Like most interesting experiments, the experiments conducted by Mateika and colleagues raise as many questions as they answer. First, if androgens do increase the apnoeic threshold during sleep, it is possible that an additional respiratory perturbation such as a sigh or a period of hyperpnoea following an obstructive apnoea would be more likely to drive the arterial CO2 below threshold, leading to a central apnoea, and initiating the apnoea–hyperventilation–apnoea cycle commonly seen in patients with OSA. However, Mateika et al. found that androgen suppression increased CO2 sensitivity; this suggests that the relatively low CO2 sensitivity in males with a normal hormonal profile would attenuate the effects of the elevated apnoeic threshold, perhaps offering a degree of protection as lower CO2 sensitivity is associated with a more stable ventilatory control system. Second, androgens down-regulate oestrogen and progesterone receptors in tumour cell lines (Poulin et al. 1989), and increase oestrone levels with no effect on the level of progesterone or oestradiol.
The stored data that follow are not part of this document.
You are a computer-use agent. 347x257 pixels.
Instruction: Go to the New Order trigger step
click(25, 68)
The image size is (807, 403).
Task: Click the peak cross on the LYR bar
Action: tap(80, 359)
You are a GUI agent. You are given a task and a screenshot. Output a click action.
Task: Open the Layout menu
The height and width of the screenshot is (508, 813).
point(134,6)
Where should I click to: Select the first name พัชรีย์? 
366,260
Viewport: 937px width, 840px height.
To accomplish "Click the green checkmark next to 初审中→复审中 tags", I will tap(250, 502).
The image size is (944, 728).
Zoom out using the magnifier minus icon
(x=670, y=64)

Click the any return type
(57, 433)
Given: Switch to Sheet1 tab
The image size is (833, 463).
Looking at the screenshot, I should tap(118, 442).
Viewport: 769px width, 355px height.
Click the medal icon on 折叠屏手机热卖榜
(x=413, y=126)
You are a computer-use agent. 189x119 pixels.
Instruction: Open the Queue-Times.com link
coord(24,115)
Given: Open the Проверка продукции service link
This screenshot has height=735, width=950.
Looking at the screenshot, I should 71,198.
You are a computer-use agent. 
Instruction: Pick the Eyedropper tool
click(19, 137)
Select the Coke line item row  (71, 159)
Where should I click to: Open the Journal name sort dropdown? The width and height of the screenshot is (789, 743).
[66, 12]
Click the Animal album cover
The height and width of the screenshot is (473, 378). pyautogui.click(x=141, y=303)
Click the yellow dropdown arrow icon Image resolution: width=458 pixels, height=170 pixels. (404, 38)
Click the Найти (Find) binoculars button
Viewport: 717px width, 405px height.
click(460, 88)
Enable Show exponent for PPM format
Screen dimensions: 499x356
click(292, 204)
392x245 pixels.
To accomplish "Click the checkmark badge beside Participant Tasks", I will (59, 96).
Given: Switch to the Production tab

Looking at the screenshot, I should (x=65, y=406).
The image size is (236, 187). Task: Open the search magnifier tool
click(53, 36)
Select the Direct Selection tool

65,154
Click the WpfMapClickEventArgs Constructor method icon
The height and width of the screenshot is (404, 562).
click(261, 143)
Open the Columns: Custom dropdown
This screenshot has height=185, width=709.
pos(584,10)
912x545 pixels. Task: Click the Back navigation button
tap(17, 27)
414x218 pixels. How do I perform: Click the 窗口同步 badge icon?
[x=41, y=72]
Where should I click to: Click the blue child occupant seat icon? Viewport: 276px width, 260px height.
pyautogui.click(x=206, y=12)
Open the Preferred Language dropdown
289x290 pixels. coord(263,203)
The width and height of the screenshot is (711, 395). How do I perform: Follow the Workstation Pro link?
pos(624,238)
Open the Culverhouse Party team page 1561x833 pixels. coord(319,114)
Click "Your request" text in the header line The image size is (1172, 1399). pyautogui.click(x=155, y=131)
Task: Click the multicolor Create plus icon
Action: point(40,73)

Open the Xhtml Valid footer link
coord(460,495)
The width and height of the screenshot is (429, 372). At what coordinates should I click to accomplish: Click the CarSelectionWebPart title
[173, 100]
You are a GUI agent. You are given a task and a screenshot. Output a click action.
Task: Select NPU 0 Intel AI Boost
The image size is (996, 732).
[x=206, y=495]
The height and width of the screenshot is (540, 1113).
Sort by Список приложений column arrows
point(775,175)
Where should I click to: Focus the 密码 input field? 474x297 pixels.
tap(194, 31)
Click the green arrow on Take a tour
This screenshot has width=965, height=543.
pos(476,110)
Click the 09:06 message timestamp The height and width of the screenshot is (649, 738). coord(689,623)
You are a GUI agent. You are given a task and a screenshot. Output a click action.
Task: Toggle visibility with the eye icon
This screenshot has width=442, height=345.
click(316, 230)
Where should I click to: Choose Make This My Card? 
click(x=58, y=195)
However, in the present study the oestrogen levels declined markedly, probably reflecting the sustained stimulation of gonadotrophs by leuprolide, as opposed to the normally pulsatile release of GnRH. This points to the need for more studies on the effects of androgens (and oestrogens) on the control of breathing, in particular the potential for androgen replacement therapies to effect alterations in receptor densities on central respiratory neurones. Third, and most important from a clinical perspective, the studies by Mateika and colleagues emphasize the need for more careful consideration of nocturnal ventilatory control before androgen replacement therapy is instituted, particularly in older men, obese people of either sex, and postmenopausal women.